There’s nothing like leaving the city to help recharge the batteries, and a visit to Sussex’s very fine Gravetye Manor was much needed.
Nestled in some beautiful woodland, just arriving at the hotel is an excellent reminder that you’re not in the city any more. Sweeping into the driveway, the 16th Century hotel stands proud and is a fantastic, romantic site that wouldn’t look out of place on the set of Downton.
We visited on a bright autumnal afternoon and headed straight to the grounds to enjoy a G&T in the walled gardens.
The setting really couldn’t be more idyllic – vast kitchen gardens full of seasonal fruit and vegetables, an orchard, a lake, a croquet lawn, and beautifully manicured lawns and wild flower beds make for an absolutely gorgeous afternoon spot.
William Robinson owned the Manor for many, many years – regarded as one of the greatest gardeners of all time – and you can see his legacy in the stunning grounds today.
Our bedroom was up in the top of the hotel – lots of nooks and beautiful antique furniture line the stairwell. We were fortunate enough to be staying in a very comfortable suite with a stunning view over the gardens and lake.
The room was equipped with everything we could need, but certainly didn’t try to be contemporary. Gravetye Manor doesn’t try to be something it’s not – it’s in a historical, sleepy, countryside setting and the design and style of the hotel reflect this.
The hotel is full of wood panelling, antique furniture, huge log fires and gorgeous upholstery and feels like a great place to hunker down and relax for a weekend.
The restaurant at the hotel, run by Head Chef George Blogg is excellent – and this was recognised by Michelin who awarded it its first star in the 2016 guide. It’s incredible value with set lunches from £25, and a 4-course dinner menu at £40 and it’s really very good quality for that price.
Using fresh, seasonal and home-grown produce from the Kitchen gardens you can tell that this team is creative and progressive.

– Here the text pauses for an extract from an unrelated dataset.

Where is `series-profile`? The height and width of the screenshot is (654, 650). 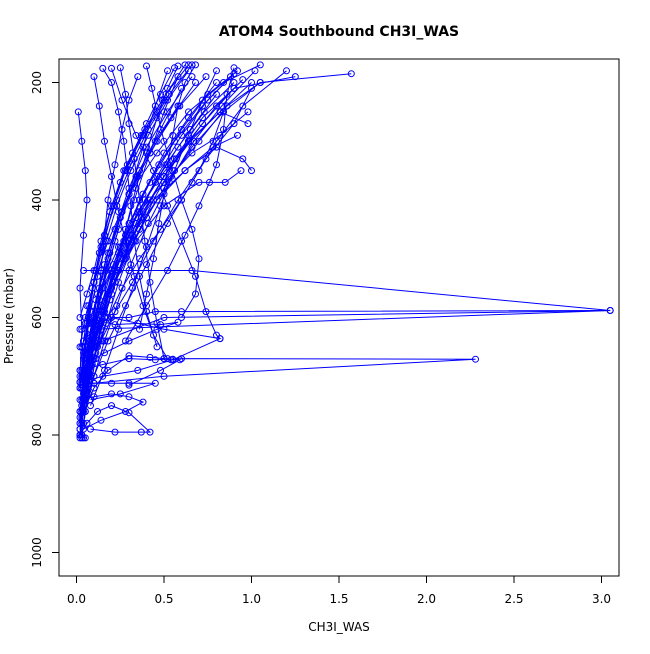 series-profile is located at coordinates (170, 206).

The championing of British ingredients is a running theme on the menu and that’s reflected with Nyetimber as the house fizz here too.
With a menu that boasts fantastic produce like hand dived Orkney Scallops, English Rose Veal, Haunch of local Venison, and their own house-smoked Salmon, the Chef is clearly extremely competent and thoughtful.
Every single dish at Gravetye Manor was a success, with dishes presented beautifully. Highlights included hand dived Orkney scallops with miso glaze, kohlrabi, sesame seed and seaweed crack; and aged beef with braised snails and bone marrow jus.
Gravetye Manor is a beautiful venue, well worth a visit for the gardens alone, but the food also now makes it a real destination.